Speaking at the ceremony, Khumbudzo Ntshavheni, South African Minister of Communications and Digital Technologies, said: “It takes you, as the LEAP, Seeds of the Future and Huawei ICT Academy Programme participants to leapfrog us into the future. Covid 19 took us into the digital era, but we should not need a pandemic to do this for us in the future, we need to be deliberate and intentional to leapfrog our countries. We need innovation, we need to support local innovators, and we need to promote our own platforms throughout the continent to reach scale and develop our economies. We are only bigger when our market is bigger, and we must walk together.”

Professor Eliamani Sadoyeka, Permanent Secretary, Ministry of Education Science and Technology of Tanzania

Permanent Secretary, Ministry of Education Science and Technology of Tanzania, Professor Eliamani Sadoyeka stresses that the power of ICT should never be underestimated. “ICT has given us almost equal access to knowledge. Once a young mind is connected, a girl from the village in Africa will have the same access to knowledge as a boy in Copenhagen.”

He also touched on the fact that Africa’s future is in the hands of its youth population and urged the students to take full advantage of every learning opportunity. He commended Huawei for its ICT Academy which is giving young people the platform and skills in the latest technologies as well as giving them the opportunity to live up to their fullest potential.

Dr John Chrysestom Muyingo, Ugandan State Minister for Higher Education of Ministry of Education and Sports

Dr John Chrysestom Muyingo, Ugandan State Minister for Higher Education of Ministry of Education and Sports, stated: “We partnered with Huawei on initiatives like the Seeds for the Future, the ICT Competitions through the Huawei ICT Academies established in Uganda and over the years we have always made it a point to play an active role in the implementation of the digital upskilling initiatives in higher education institutions, including universities, across the country.
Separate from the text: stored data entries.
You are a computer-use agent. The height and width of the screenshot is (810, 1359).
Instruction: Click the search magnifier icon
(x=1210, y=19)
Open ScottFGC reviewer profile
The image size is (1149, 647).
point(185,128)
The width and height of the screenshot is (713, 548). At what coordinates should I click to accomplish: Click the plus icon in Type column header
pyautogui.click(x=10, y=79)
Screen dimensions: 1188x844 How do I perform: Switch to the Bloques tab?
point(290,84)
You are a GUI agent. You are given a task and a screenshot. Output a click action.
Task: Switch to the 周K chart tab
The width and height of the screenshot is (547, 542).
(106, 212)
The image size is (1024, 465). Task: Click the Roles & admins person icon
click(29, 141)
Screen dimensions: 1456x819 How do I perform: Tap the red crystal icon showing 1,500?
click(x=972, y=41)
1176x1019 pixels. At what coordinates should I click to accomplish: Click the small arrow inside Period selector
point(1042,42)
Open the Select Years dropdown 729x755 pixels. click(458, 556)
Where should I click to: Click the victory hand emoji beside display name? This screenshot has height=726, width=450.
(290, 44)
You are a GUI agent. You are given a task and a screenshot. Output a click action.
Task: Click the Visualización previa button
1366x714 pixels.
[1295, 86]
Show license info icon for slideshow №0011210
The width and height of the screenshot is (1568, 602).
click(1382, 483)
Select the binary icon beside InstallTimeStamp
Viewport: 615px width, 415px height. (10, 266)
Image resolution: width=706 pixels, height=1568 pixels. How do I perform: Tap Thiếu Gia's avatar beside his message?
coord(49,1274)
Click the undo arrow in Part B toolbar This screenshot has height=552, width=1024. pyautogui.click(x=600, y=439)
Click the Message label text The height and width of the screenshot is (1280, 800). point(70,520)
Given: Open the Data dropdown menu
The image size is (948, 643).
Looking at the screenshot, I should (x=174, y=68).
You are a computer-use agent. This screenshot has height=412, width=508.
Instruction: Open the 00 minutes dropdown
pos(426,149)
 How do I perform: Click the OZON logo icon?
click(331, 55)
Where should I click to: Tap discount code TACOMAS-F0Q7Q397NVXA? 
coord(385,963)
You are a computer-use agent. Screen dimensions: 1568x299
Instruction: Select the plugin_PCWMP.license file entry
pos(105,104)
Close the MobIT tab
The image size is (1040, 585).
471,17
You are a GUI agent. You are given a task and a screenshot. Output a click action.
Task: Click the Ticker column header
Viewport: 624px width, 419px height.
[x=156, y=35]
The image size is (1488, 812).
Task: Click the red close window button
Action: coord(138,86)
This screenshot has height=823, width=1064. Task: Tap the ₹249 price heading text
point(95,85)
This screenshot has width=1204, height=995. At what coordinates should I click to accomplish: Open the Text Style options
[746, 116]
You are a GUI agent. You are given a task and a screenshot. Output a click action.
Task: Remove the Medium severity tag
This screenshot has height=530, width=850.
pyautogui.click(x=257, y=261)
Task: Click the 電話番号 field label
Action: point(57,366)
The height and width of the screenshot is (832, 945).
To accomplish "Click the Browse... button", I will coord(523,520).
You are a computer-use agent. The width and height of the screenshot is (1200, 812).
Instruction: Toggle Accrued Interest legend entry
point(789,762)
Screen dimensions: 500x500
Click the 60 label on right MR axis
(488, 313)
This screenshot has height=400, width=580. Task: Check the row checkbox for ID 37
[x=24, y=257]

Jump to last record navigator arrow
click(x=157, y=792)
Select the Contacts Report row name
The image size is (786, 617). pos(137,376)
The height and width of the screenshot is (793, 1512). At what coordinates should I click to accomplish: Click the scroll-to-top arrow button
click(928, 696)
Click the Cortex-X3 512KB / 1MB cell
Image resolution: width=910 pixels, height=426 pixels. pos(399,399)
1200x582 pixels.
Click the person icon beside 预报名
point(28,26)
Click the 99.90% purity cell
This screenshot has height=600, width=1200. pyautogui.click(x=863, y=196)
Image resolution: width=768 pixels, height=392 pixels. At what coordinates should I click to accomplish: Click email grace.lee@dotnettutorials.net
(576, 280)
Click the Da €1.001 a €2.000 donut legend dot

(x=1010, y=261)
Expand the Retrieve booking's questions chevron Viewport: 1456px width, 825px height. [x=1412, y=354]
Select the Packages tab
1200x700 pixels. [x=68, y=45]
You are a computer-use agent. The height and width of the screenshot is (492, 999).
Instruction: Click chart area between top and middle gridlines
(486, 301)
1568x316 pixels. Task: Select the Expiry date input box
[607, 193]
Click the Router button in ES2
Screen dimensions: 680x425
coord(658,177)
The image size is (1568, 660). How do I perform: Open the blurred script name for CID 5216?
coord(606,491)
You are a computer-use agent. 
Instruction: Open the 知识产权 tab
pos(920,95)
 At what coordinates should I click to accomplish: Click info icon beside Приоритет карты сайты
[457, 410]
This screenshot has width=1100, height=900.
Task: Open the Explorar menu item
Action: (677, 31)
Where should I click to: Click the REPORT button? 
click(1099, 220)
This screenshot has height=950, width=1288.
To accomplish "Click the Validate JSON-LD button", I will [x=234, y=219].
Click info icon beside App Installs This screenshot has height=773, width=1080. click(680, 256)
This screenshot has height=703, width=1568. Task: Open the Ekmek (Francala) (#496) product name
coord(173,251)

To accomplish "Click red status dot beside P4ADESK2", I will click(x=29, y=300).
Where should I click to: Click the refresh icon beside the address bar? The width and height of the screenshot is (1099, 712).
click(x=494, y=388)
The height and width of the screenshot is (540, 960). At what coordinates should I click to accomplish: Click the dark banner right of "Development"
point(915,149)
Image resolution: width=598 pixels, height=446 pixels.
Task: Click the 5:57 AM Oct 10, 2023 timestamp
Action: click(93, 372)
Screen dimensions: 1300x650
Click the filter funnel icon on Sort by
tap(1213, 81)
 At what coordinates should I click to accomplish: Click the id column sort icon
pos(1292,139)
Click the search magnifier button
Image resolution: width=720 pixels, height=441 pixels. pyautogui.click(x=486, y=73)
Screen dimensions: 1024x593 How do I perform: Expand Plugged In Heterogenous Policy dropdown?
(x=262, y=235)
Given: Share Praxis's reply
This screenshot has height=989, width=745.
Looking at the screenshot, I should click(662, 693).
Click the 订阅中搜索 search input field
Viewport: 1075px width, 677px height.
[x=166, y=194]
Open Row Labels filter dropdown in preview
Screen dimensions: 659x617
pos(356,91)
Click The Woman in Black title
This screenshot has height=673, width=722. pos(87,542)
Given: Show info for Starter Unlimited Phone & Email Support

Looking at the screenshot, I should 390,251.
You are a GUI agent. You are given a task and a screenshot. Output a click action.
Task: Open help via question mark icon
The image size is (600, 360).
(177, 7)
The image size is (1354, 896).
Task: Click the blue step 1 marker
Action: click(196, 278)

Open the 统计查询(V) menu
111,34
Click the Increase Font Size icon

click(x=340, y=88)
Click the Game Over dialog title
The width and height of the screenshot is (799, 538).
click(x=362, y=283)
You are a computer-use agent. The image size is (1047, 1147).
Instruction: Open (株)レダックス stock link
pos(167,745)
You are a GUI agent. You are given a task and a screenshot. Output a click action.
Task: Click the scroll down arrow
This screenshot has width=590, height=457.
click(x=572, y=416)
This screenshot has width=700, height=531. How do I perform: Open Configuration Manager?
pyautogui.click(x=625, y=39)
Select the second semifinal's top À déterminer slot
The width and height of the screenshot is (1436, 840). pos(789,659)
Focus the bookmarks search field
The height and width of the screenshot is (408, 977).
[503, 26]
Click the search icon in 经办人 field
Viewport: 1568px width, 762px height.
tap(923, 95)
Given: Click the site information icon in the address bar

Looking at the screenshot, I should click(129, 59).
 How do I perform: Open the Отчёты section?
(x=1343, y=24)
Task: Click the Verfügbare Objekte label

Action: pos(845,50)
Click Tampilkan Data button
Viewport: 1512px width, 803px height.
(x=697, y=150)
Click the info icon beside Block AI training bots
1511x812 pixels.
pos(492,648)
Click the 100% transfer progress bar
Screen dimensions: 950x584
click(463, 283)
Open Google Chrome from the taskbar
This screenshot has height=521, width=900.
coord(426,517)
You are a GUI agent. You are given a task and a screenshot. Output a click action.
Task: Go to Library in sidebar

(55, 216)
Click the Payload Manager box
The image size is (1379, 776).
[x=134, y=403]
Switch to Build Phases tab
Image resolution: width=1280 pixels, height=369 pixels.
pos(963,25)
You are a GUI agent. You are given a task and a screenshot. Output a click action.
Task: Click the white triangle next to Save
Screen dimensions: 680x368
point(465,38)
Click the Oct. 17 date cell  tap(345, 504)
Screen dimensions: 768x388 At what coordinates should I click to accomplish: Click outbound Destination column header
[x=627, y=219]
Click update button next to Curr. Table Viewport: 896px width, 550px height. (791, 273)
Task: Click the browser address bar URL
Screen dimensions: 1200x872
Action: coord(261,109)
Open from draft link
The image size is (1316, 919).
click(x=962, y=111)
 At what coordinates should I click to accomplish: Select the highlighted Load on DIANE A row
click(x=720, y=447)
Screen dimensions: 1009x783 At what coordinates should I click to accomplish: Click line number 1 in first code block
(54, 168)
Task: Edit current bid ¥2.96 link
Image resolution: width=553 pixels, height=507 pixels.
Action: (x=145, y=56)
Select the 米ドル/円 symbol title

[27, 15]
We welcome this partnership, and we are committed to strengthening this relationship.”

The Covid-19 pandemic has spurred the digital adoption across Africa. This increases the demand for more digital skills and talent. According to a World Bank, study on Digital Skills in Sub-Saharan Africa, over 230-million jobs in sub-Saharan Africa will require digital skills by 2030.

That makes programmes like LEAP even more critical. The Huawei ICT Competition is one of the important components of Huawei’s talent development efforts.

 

Tech4Good

At the event, Huawei also honoured a South African team that placed in the top 10 of the 2021 Tech4Good programme which is focused on getting students to think about how to use technology to address social and environmental issues.

The South African project, called “SA-Tech – South Africa’s Intrusion Detection System”, beat out entries from 79 other countries around the globe and placed in the top 10 alongside those from Argentina, Thailand, Brazil, Iraq, Lebanon, Libya, Poland, Vietnam, and Bangladesh. Additionally, it was placed in the top three in the Tech4Good’s Audience Award, which is voted for by social media users from around the world.

The project itself aims to bring together cameras and motion sensors feeding information into the cloud via TV whitespaces to help detect poachers, who are the biggest threat to South Africa’s critically endangered rhinos. The system is designed to help assist the rangers protect wildlife and help keep them safe day and night.

“My proudest moment was learning that out of the 117 teams from around the world who participated in the Tech4Good challenge, we were part of the top 10 and the only team from the African continent,” said Siyabonga Shandu, who was part of the South Africa intrusion detection system team.  “It goes to show we have the capacity and capabilities to create, innovate and build real African solutions to African problems.”

In another local achievement, the South African Public Colleges Organisation (SAPCO) received the 2021 Excellent Global Talent Ecosystem Partner Award.